### Assignment
For this exercise, the lines from the one with "You are a computer-use agent. The" through the final line of the data below are to be transcribed exactly, and pictures are to be skipped.

Dataset excerpts
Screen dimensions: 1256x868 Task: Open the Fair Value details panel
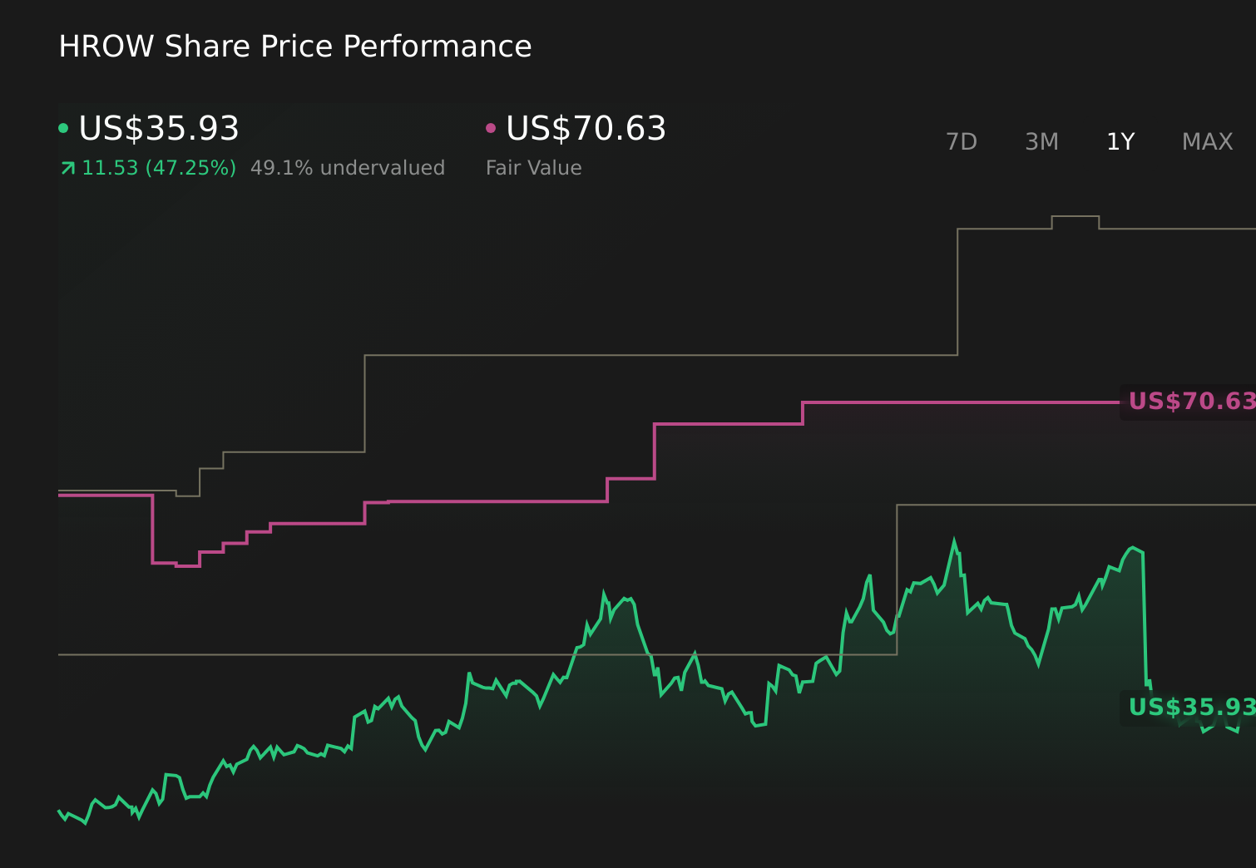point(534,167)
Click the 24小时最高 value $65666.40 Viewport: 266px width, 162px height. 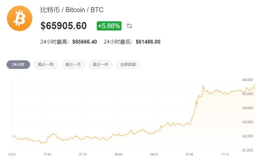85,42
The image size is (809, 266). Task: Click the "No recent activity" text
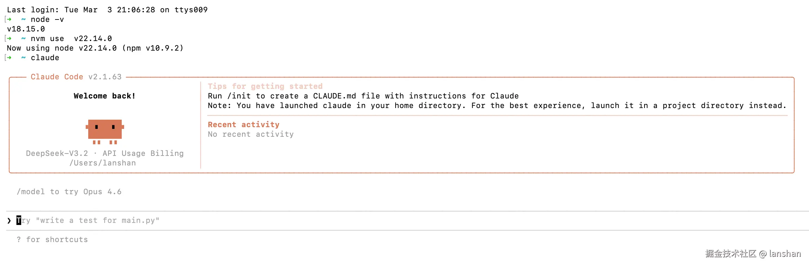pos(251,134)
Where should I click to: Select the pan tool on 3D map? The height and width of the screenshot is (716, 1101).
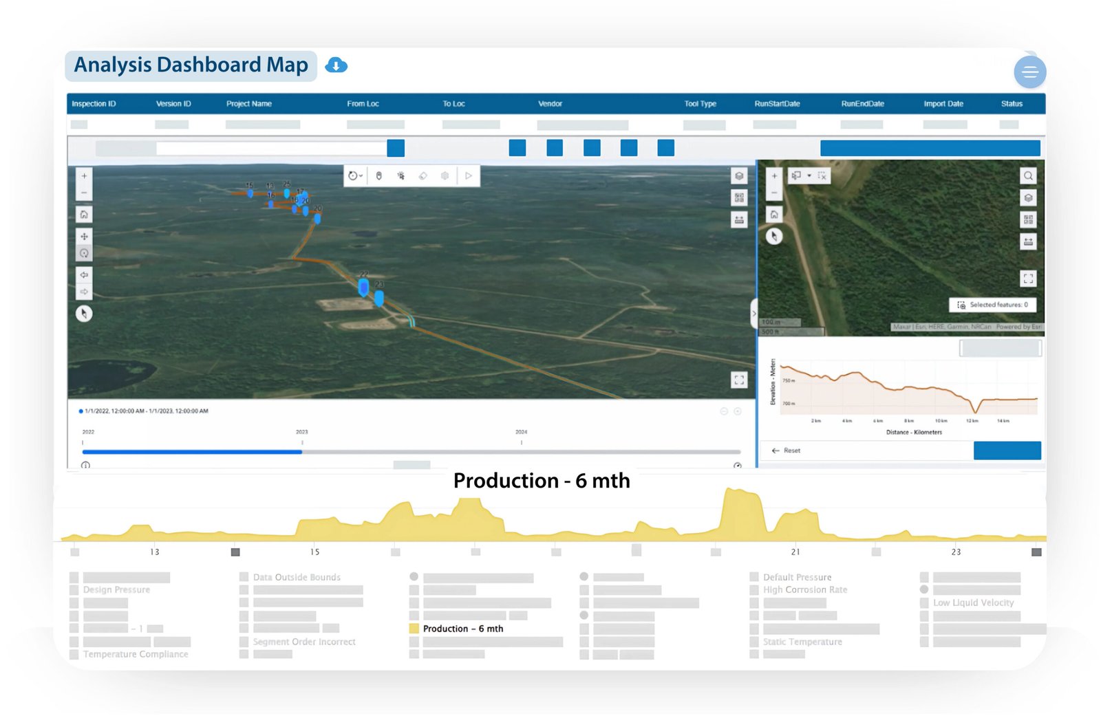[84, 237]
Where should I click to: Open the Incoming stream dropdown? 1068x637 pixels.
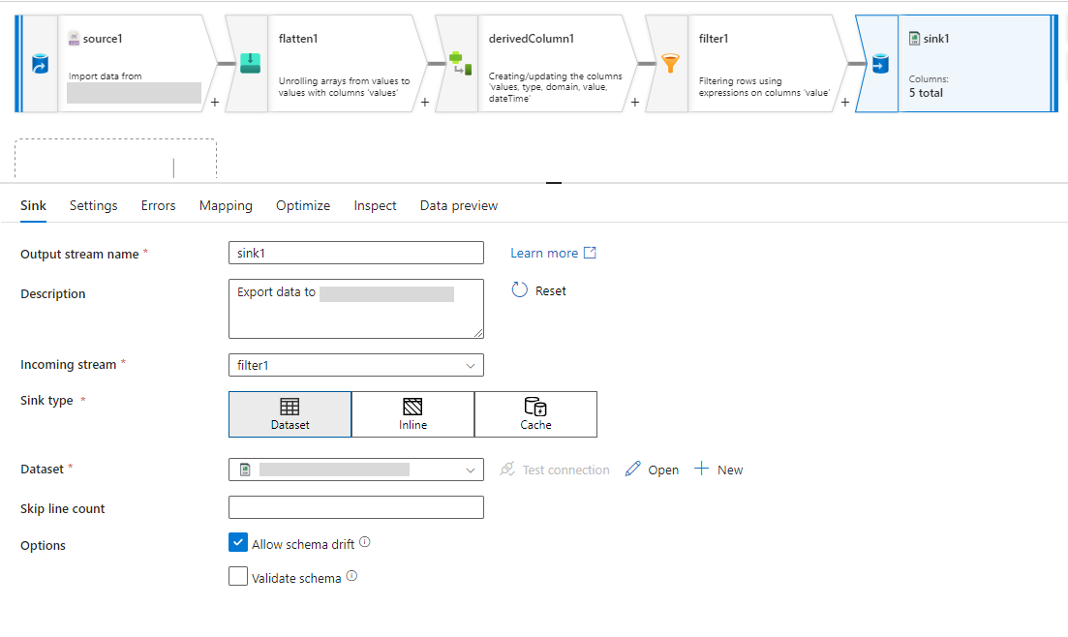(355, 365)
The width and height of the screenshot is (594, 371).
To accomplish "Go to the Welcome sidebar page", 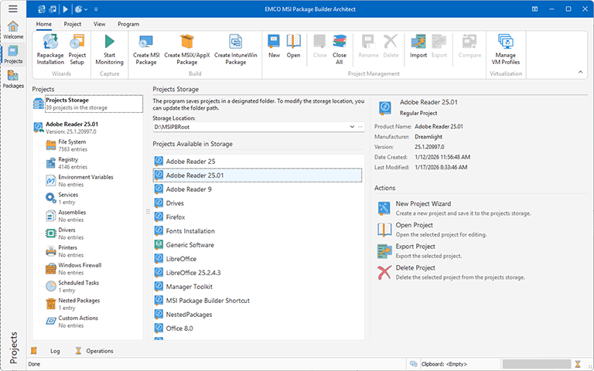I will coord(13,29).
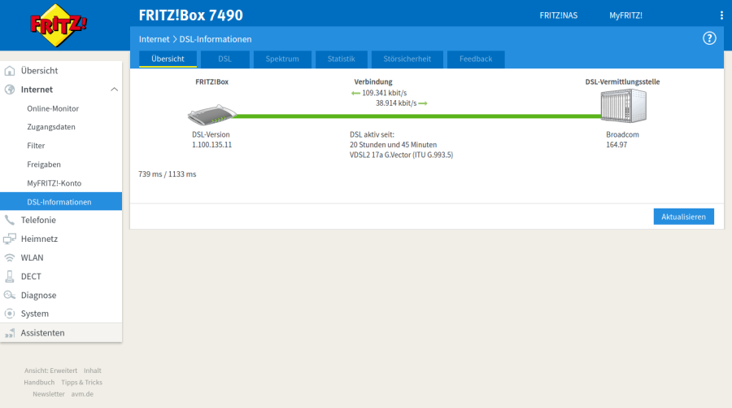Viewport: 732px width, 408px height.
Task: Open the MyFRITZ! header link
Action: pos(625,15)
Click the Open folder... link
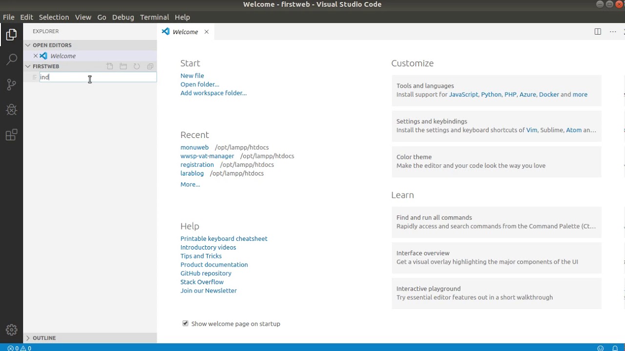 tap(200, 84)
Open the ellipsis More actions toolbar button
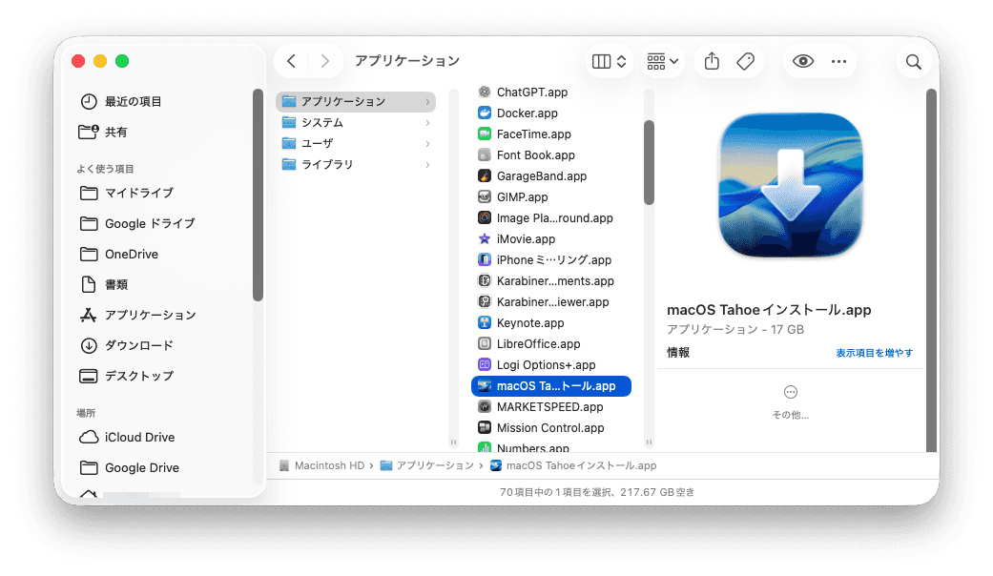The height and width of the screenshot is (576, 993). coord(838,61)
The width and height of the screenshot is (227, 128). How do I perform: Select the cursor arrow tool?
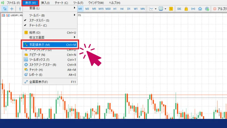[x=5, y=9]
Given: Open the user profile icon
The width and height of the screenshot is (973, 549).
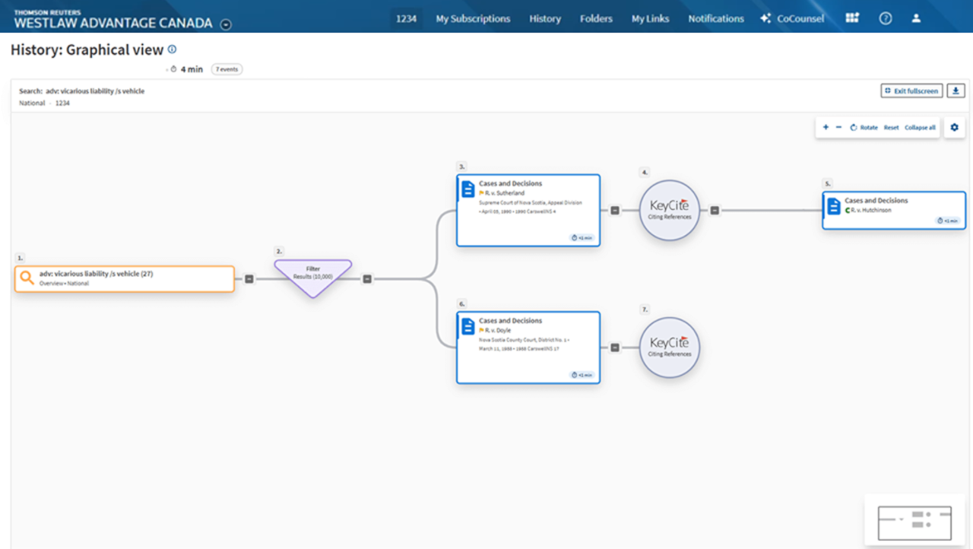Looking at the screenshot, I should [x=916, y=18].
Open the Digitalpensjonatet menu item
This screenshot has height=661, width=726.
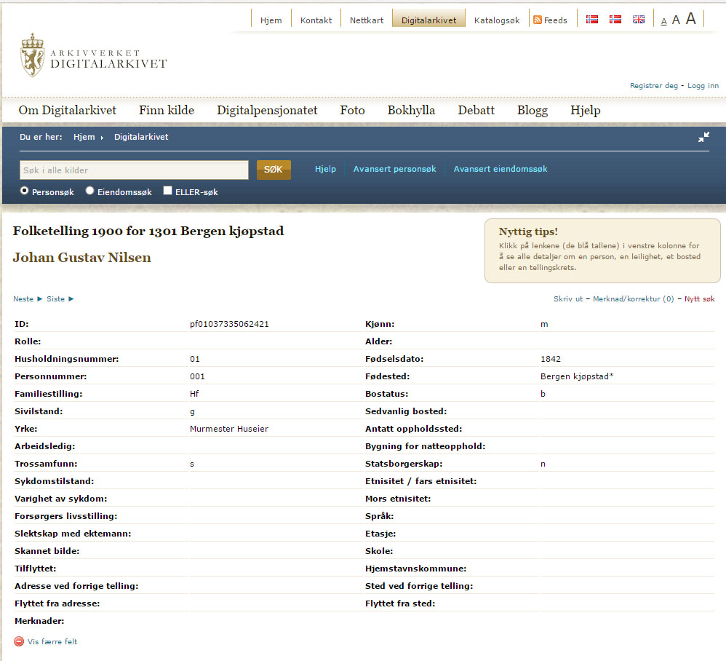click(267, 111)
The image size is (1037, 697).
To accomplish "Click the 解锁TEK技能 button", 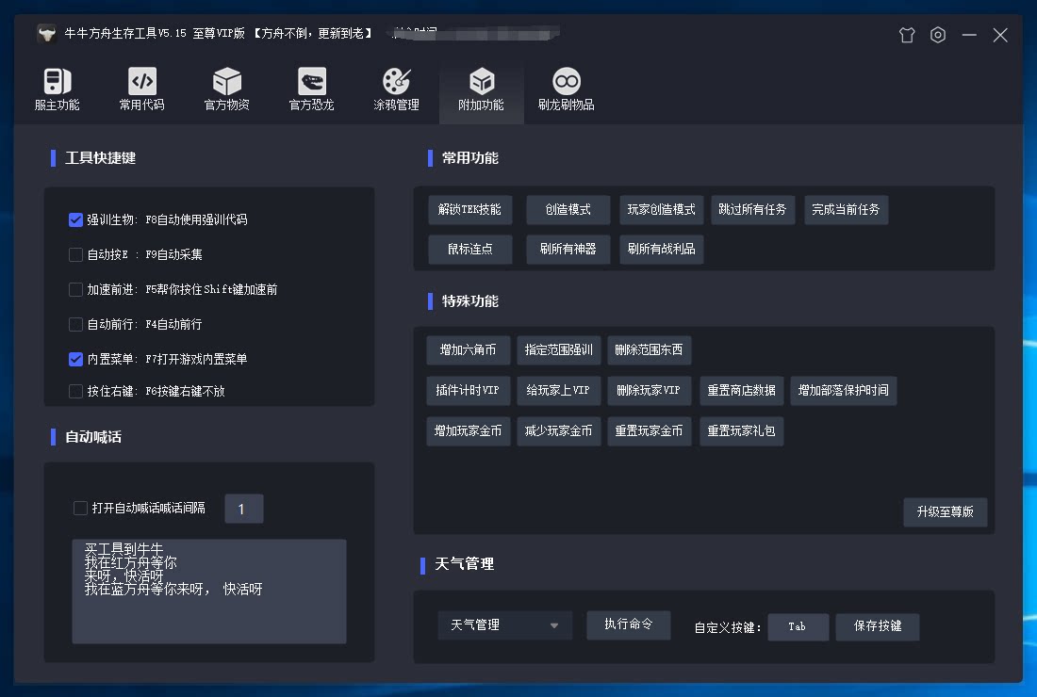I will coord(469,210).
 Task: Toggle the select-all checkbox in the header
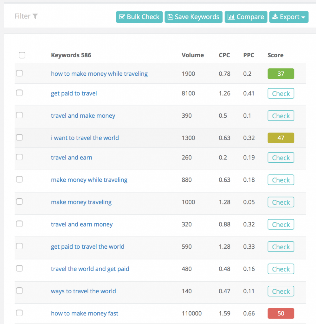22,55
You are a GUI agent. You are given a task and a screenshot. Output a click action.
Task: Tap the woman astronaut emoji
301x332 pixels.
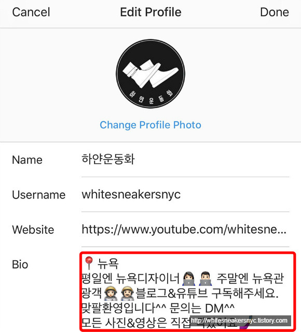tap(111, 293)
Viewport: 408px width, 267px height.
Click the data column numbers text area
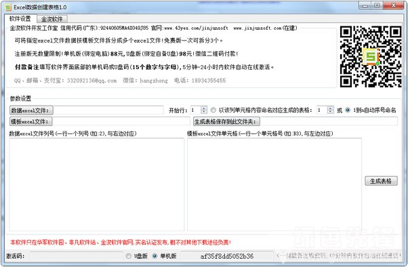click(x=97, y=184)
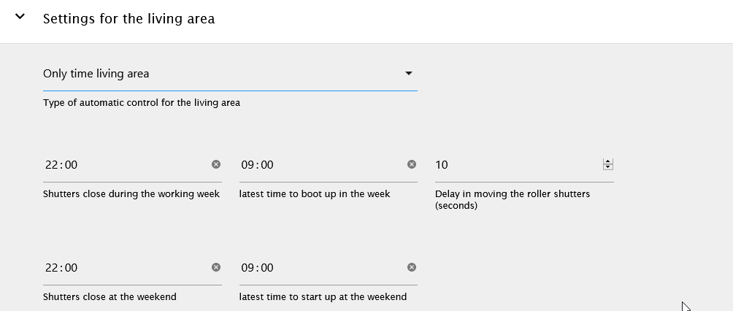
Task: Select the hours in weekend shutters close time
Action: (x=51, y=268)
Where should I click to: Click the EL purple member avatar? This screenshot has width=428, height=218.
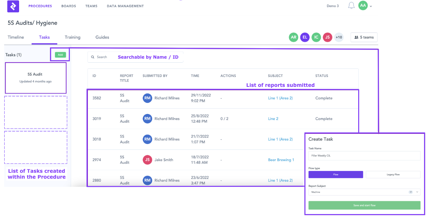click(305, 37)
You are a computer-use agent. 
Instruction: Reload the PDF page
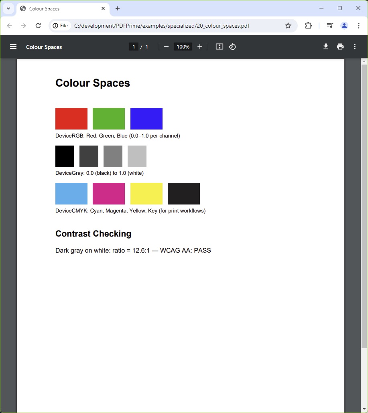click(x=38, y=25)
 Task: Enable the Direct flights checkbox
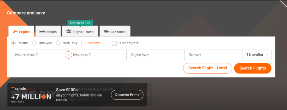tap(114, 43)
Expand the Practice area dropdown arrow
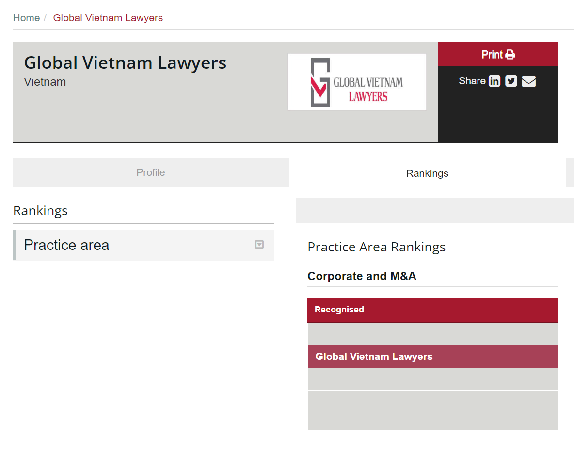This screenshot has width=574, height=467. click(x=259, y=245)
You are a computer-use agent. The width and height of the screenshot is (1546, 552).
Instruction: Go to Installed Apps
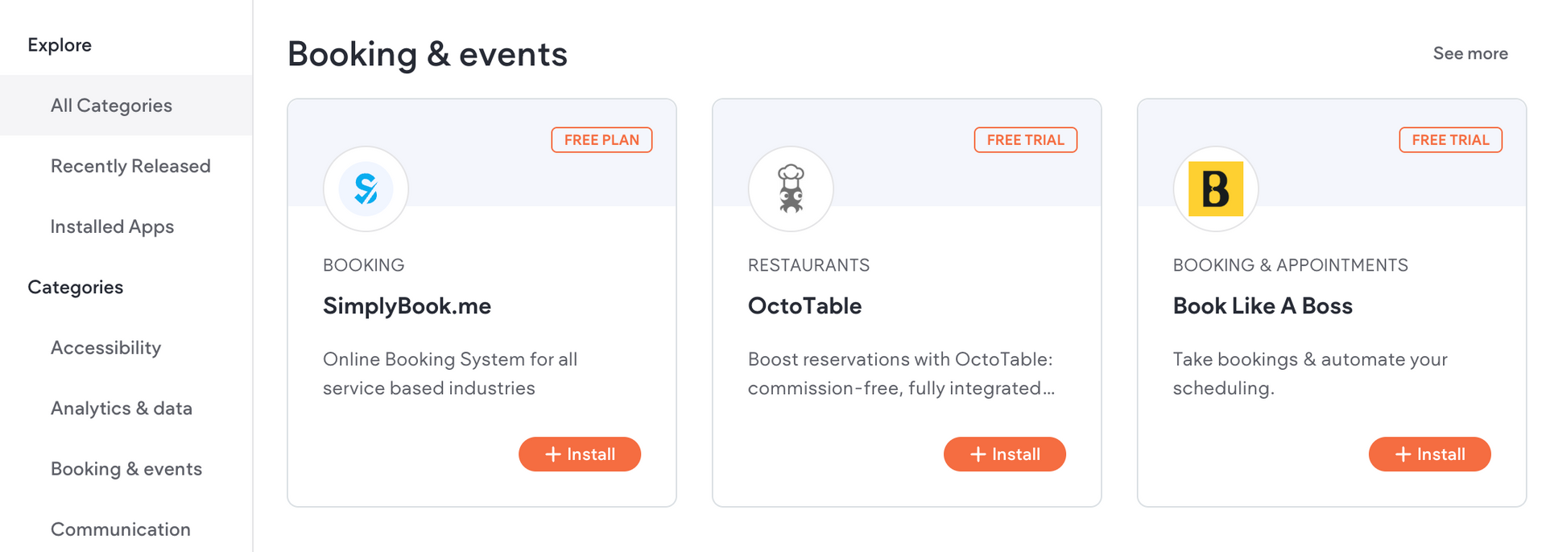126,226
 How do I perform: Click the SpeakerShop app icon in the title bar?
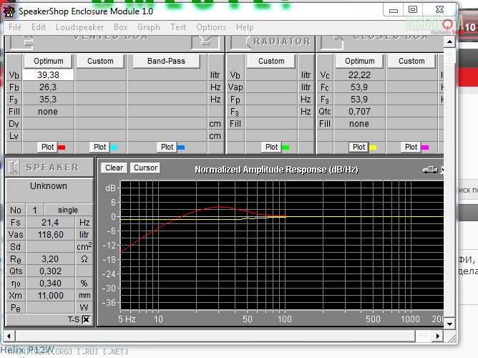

### Completed task
You are a computer-use agent. The width and height of the screenshot is (1546, 552).
Instruction: Go to Installed Apps
126,226
 How do I perform: Click the SpeakerShop app icon in the title bar?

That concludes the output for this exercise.